The numbers jump a couple. Some of the people who arrived before me must have already got bored and left. “36?” calls the dark-haired woman working behind the counter. Everyone shakes their heads. “Never mind. We’ll jump ahead. Who’s got the next number?” It turns out it’s number 41, the one before mine. I start to plan my opening explanation of why I’m here.
“42?” I stand up and walk over, my heels very loud on the hard floor. I greet the woman, who has a heavy fringe and wears large, wire-rimmed glasses. She smiles at me, lessening her initial look of severity. “Good morning, Signora. How can I help?” I start to explain. “I came to the cash machine yesterday but it didn’t give me my card – not the money either – but the police said I could get my card this morning – they gave me a number to call but it just kept ringing and nobody answered and…”
She interrupts me, her face as hard as stone. “If the card’s been taken there must be a reason. Do you bank with us?” I tell her that it’s an English card. Her lip curls. “Well then we can’t do anything.” She doesn’t add, ‘and I wouldn’t help you even if I could’, but she might as well have done. I feel like I’ve been punched, but her dismissive rudeness gives me the balls to treat her likewise. “So what am I supposed to do now?”
She glares at me then stands up to come round the desk. She stomps across the room, snapping a question as she stalks past me towards the manager’s office: “You’re English?” I tell her I am. She doesn’t bother to say anything more to me, instead heading into the manager’s office and spitting out a tirade of harsh, rapid Italian at her. The manager’s voice, in contrast, is controlled and gentle. “Yes, of course I can speak to her.” The dark-haired woman barges out of the office again, flicking a disgusted up-and-down look at me as she goes past. “Wait here.”
She returns to her desk and calls the next customer, but she hasn’t finished with me yet. As I wait for the manager to finish a phone call and to greet an elderly family friend who’s popped in to say hello to her, dark-haired woman, who’s been furiously typing into her computer, shouts triumphantly across the room at me. “Signora! We *definitely* can’t give you the card back.” She sneers at me, challenging me to say anything more. I shrug and smile sweetly at her, while continuing to wait for the manager. “OK.”

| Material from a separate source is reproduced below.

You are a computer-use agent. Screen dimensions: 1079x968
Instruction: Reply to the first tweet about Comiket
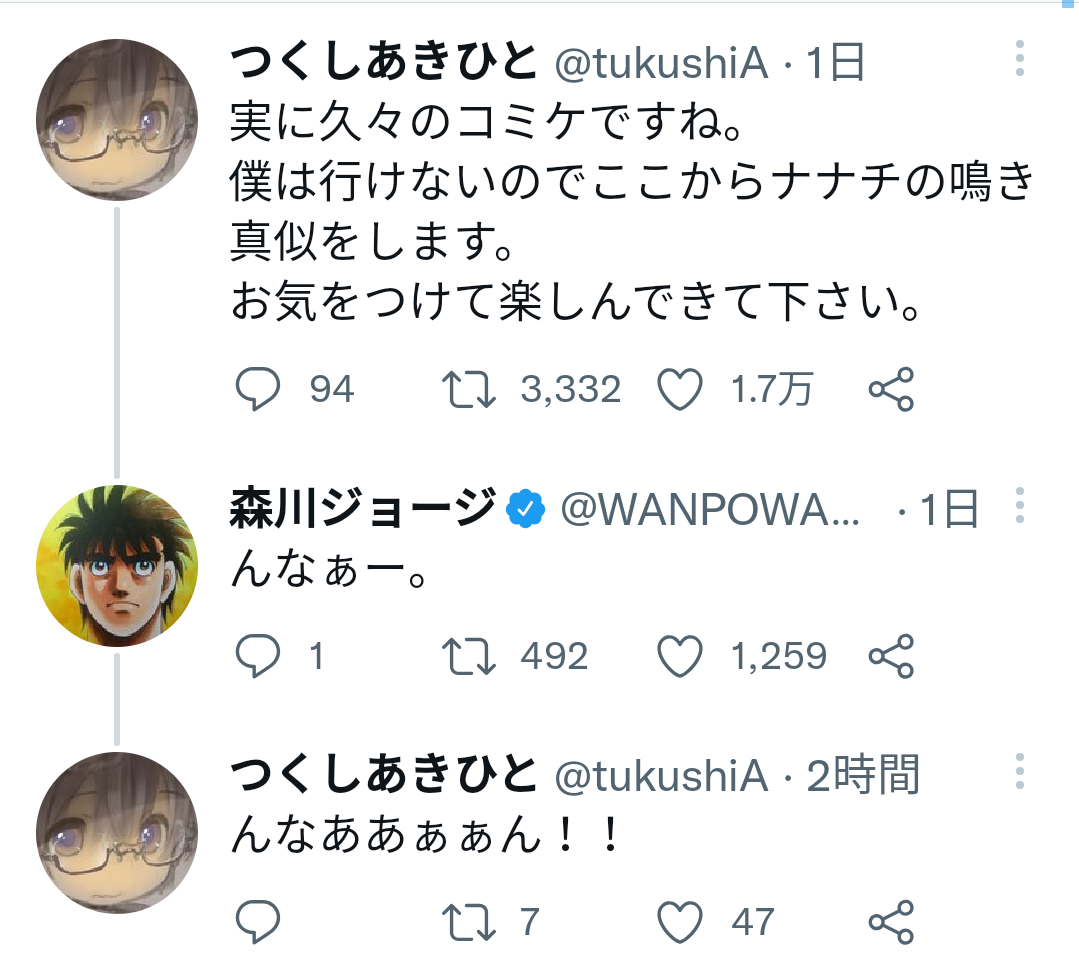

In contrast to the aggressive rudeness displayed by the dark-haired woman, the manager’s demeanour is polite and gentle. She smiles at me as she calls me into her office, saying hello in English. “Please sit down.” I do so, and she explains, calmly and politely, that cards that have been swallowed by the machine are dropped into a locked safe, which they can only open at certain times of day when the bank is closed to customers. “So you see, we can’t do anything at this moment, but if you come back this afternoon then hopefully we can sort this all out. Can you come back around 4?” I grimace. “Sadly not. I’m working from 2 – 9.30. Is there any way …?” She nods in understanding, her eyes sympathetic behind the thick lenses of her glasses. “Well, we’re closed from 12:30 to 2:45, so if you come back around 1:30 then maybe we will have been able to retrieve it.” I nod, smiling in relief, and she holds up her hand. “I’m not promising – but if not today, then certainly tomorrow morning.” She stands up, smiling vaguely, and I shake her hand. “Thank you, Signora. Good day.” I click my way back across the marble floor of the bank feeling that, if nothing else, at least I’ve got one over on the unpleasant dark-haired woman. It feels good.